Wilhelmus E. A. de Witte (1), Alexander Kulesza (1), Stephan Schaller (1)
(1) ESQlabs GmbH, Saterland, Germany
Introduction:
The development and application of pharmacometric models to describe and predict preclinical and clinical studies has become a routine exercise for an ever-growing community of pharmacometricians. However, in-depth analysis to gain insight into the developed models and the biological systems they represent is often lacking or minimal. The main tools applied to explore the applied models are individual simulations for smaller models and a (global) sensitivity analysis for larger (QSP or PBPK) models[1]. Occasionally, small (semi-)mechanistic models are thoroughly analyzed mathematically with tools such as a bifurcation analysis[2] or singular perturbation theory[3]. While this mathematical analysis provides a comprehensive insight, it requires a specific skillset and is often difficult to scale to large QSP or PBPK models and it is therefore not part of the standard pharmacometrics workflow. The current limitations in model analysis tools limits our understanding of the applied models. This decreases the efficiency of model development, the clarity of model communications and the quality/reproducibility of models, since model specification errors are more likely to pass undetected with a limited understanding of model behavior.
Objectives:
In this study, we aim to bridge the gap between generic numerical high-level model analysis tools for large models and analytical in-depth model analysis tools for small models, by developing a numerical in-depth model analysis toolbox that can be applied to large models.
Methods:
The analysis toolbox presented here utilizes the standard sensitivity analysis spider plots as present in the esqlabsR package (v5.1.3) and the ospsuite package (v12.0.0) in R (v4.3.1). Simulation models were created using a whole-body Physiologically-Based Pharmacokinetic model (PK-Sim® v11.2) and extended in MoBi® (v11.2) to include TMDD or PD models.
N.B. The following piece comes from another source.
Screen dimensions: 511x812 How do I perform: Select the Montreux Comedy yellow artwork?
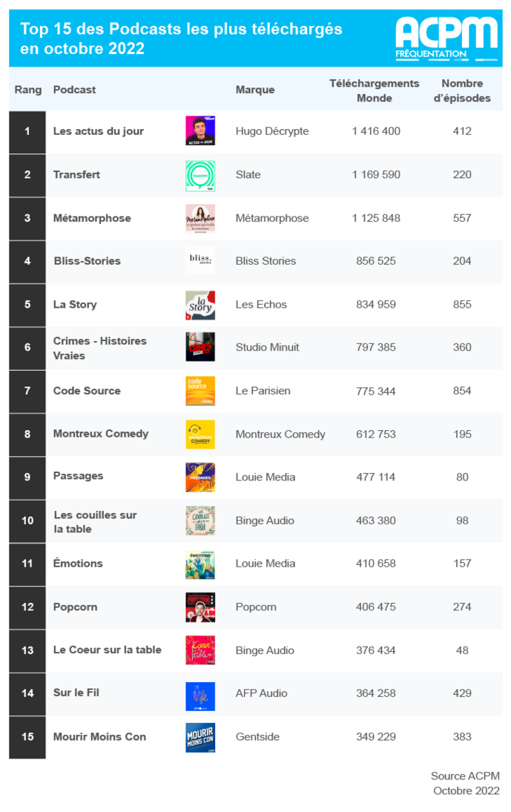(200, 435)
The created models were saved as .pkml files and analyzed in R using dedicated R code for the developed analysis toolbox.
Results:
The starting point for this analysis was the first extension of a single local sensitivity analysis: a repeated local sensitivity analysis with the impact of a change in parameter value evaluated for the change in summary PK parameters such as AUC, Cmax or half-life. The impact of parameter changes can be visualized by plotting the summary PK parameters versus the change in parameter values in a so-called spider plot. Here we developed a “repeated spider plot”, a first extension of a single spider plot, by repeating the same analysis for various combinations of two other parameters that define relevant scenarios. The next step towards a comprehensive understanding of model behavior was the normalization of the sensitivity for the sensitivity of the previous step in the causal change, which can be used to identify where the observed sensitivity originates. Finally, we applied the repeated spider plot to a modified model with continuous infusion in multiple compartments to identify rate-limiting steps and conditions as well as the compartment in steady-state. The developed analysis tools were applied to several whole-body PBPK model elements including a combined tissue TMDD-PBPK model and to a simple two-compartment model for comparison.
Conclusion:
Our study demonstrates how variations on the local sensitivity analysis can provide a comprehensive insight into model behavior of large-scale mechanistic models, for which analytical model analysis is unfeasible. The studied examples demonstrate how these analysis tools can reveal rate-limiting steps and in which conditions the potential rate-limiting steps become relevant. The provided numerical analysis tools resolve the limited insight provided by other numerical tools like the global sensitivity analysis, while still being applicable to large-scale models.
References:
[1] D. Lee, S. Nayak, S.W. Martin, A.C. Heatherington, P. Vicini, F. Hua, A quantitative systems pharmacology model of blood coagulation network describes in vivo biomarker changes in non-bleeding subjects, J. Thromb. Haemost. 14 (2016) 2430–2445. https://doi.org/10.1111/jth.13515.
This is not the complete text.